Los Bárbaros y sus monedas

En tiempos de los romanos se consideraba que el mundo civilizado estaba formado por aquellas partes del mundo ocupadas o gobernadas por los emperadores romanos. Los pueblos que quedaban fuera de las fronteras romanas eran generalmente tribus nómadas y se les denominaba bárbaros, palabra que un principio quiso únicamente decir extranjeros o forasteros.

Sin embargo, en el curso de las batallas, muchos bárbaros se mostraban tan crueles y feroces combatiendo que la palabra adquirió poco a poco la acepción de salvaje, su acepción actual.

Muchas de las tribus bárbaras eran oriundas del este y la primera vez que conocieron la moneda fue cuando cruzaron el valle del Danubio en busca de nuevas tierras. Las monedas que conocieron entonces fueron los estáteras de oro de Filipo de Macedonia, la moneda de oro de mayor circulación en la antigüedad.

El modelo: los estáters de Filipo

A medida que fueron abriéndose paso, las tribus bárbaras comenzaron a acuñar su propia moneda, pero siempre imitando los estáters de Filipo. Después, las imitaciones fueron copiadas una y otra vez hasta que acabaron por parecerse muy poco al original primitivo.

Las monedas de Filipo muestran una cabeza de Apolo en el anverso y un auriga conduciendo una biga (carro tirado por dos caballos) en el reverso. Para cuando las copias llegaron a Britania, en el año 100 antes de Cristo aproximadamente, Apolo se había convertido en un rostro diminuto, con gran cantidad de pelo, y en el reverso apenas se veía un caballo medio desmembrado.

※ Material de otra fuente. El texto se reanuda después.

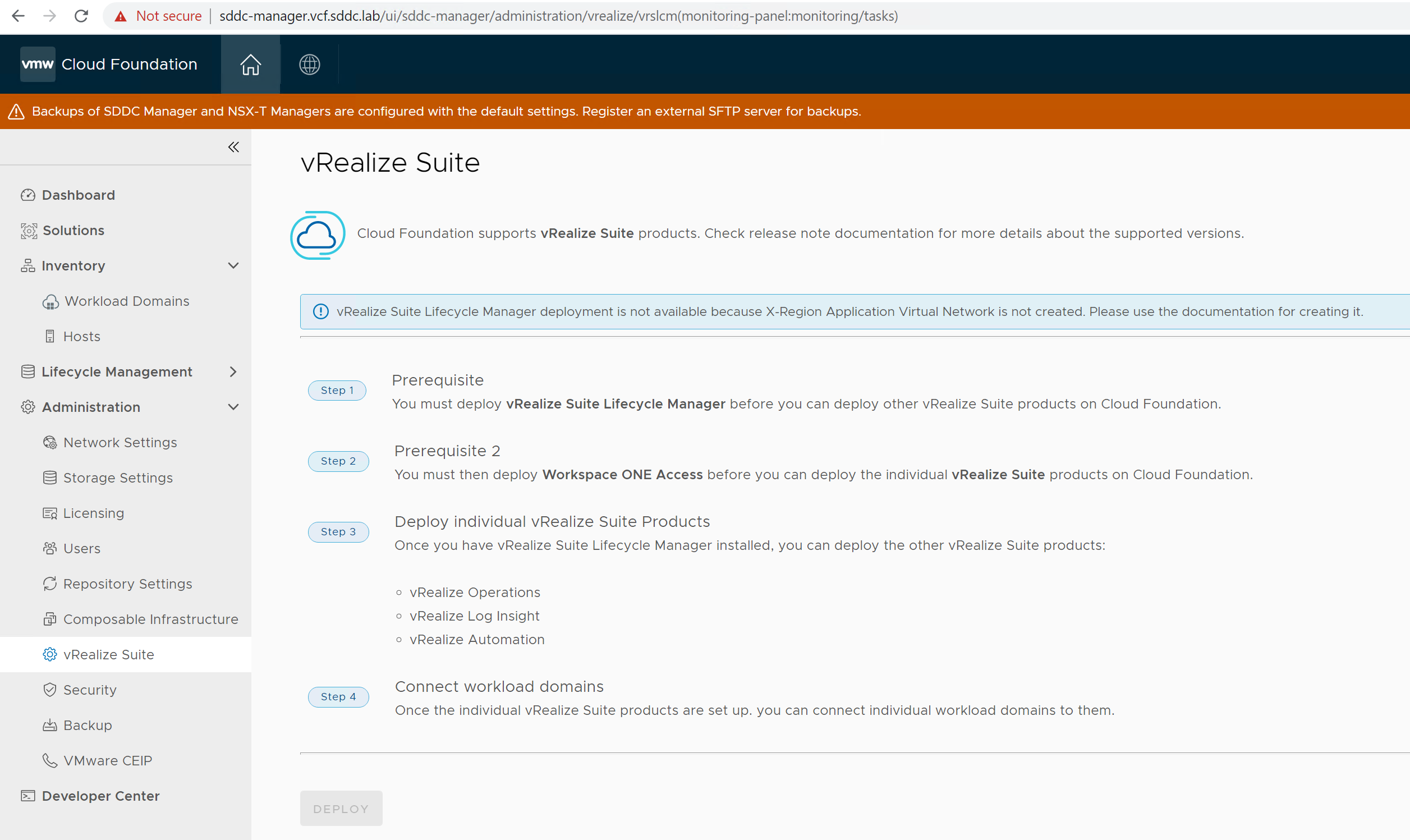Image resolution: width=1410 pixels, height=840 pixels.
Task: Click the browser back arrow
Action: pos(18,16)
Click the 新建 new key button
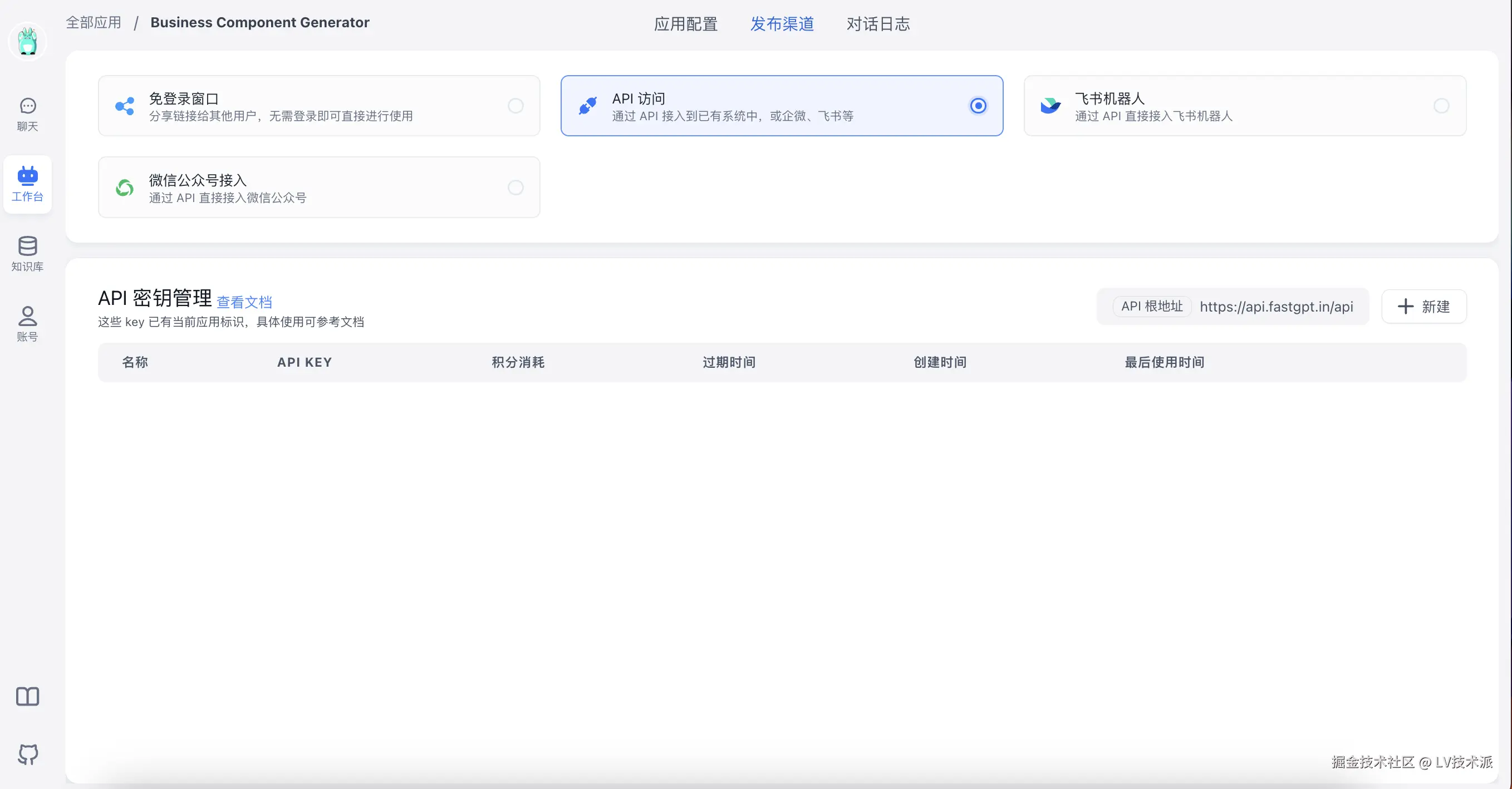Image resolution: width=1512 pixels, height=789 pixels. click(1423, 306)

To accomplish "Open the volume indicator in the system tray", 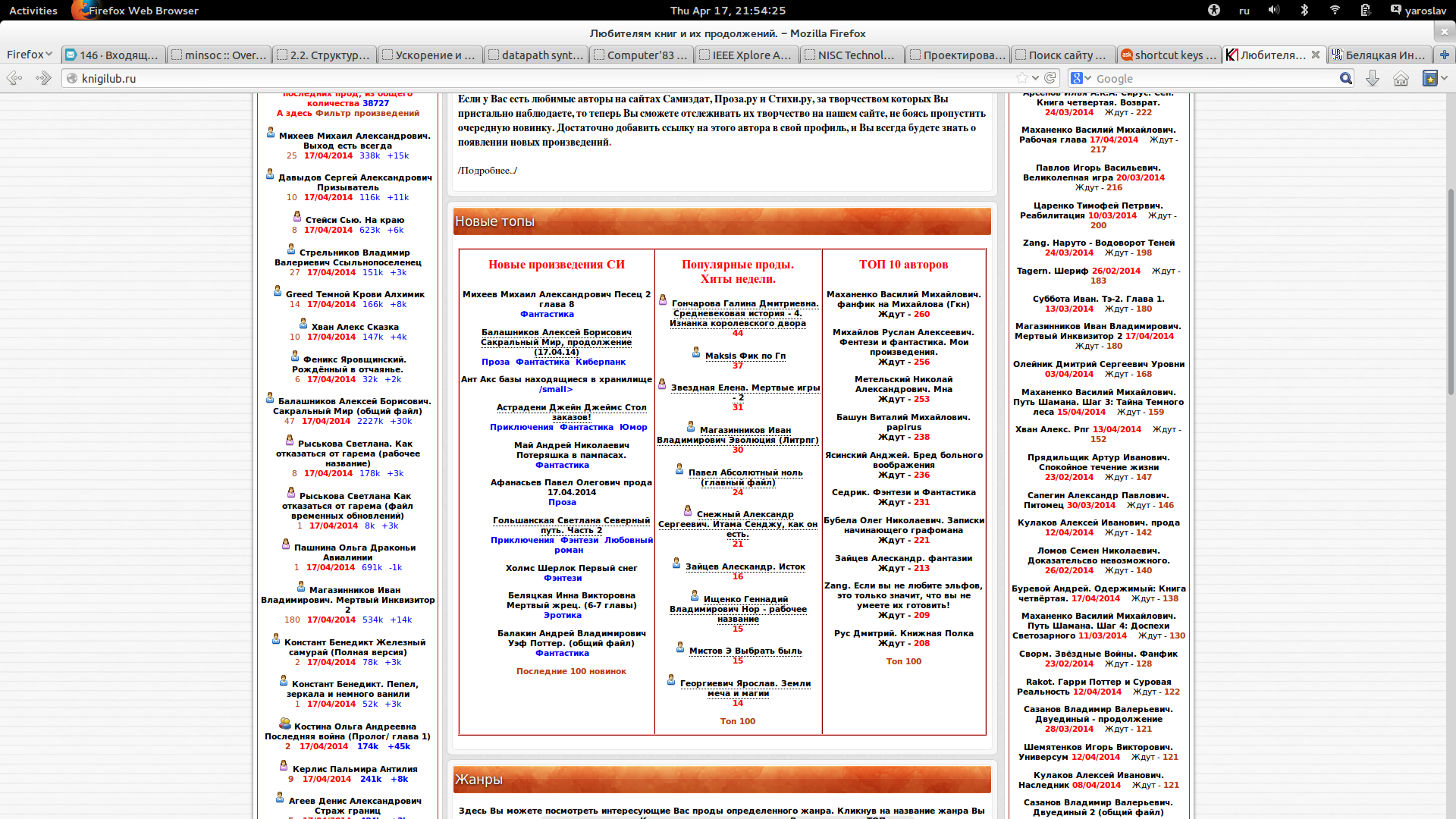I will [x=1274, y=10].
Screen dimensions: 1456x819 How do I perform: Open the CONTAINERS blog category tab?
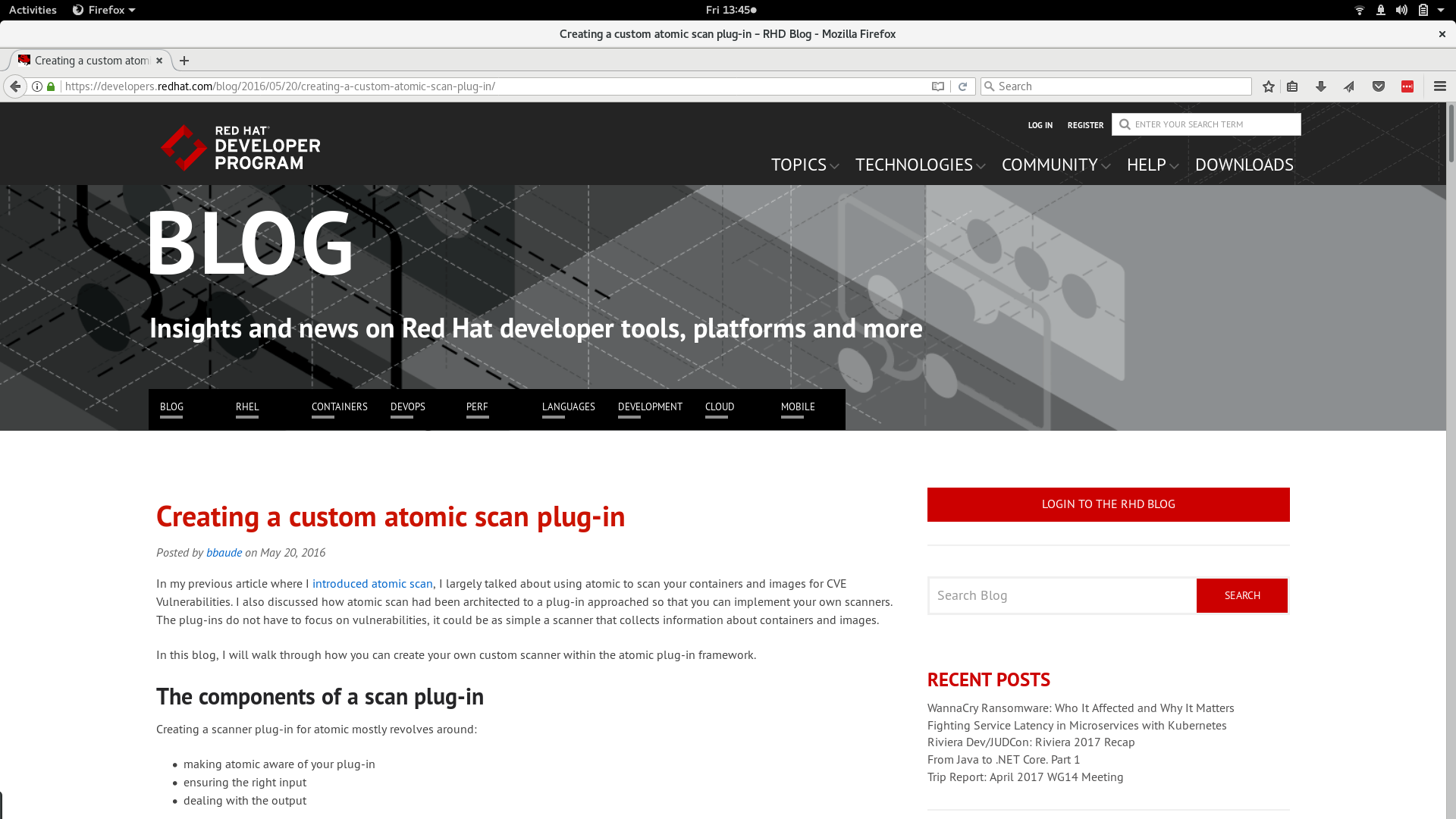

No obstante, es muy posible que algunas de estas abstracciones fueran intencionadas y que tuvieran un significado místico o mitológico que nos es desconocido.

La expansión hacia el Oeste

A medida que las distintas tribus fueron estableciéndose a lo largo de las fronteras romanas, empezaron a recibir continuamente monedas romanas, conseguidas unas veces por el comercio, otras como botín y otras como soborno por parte del emperador para conservar tranquilas las fronteras.

En el año 476, después de la caída de Rómulo, el último emperador de Occidente, las tribus bárbaras (godos, vándalos y hunos) se esparcieron por la Europa Occidental. Al ir dominando vastas extensiones de Italia, la Galia, España y el norte de África, los invasores bárbaros dividieron los dominios imperiales en un gran número de pequeños reinos y comenzaron a acuñar su propia moneda copiando la romana.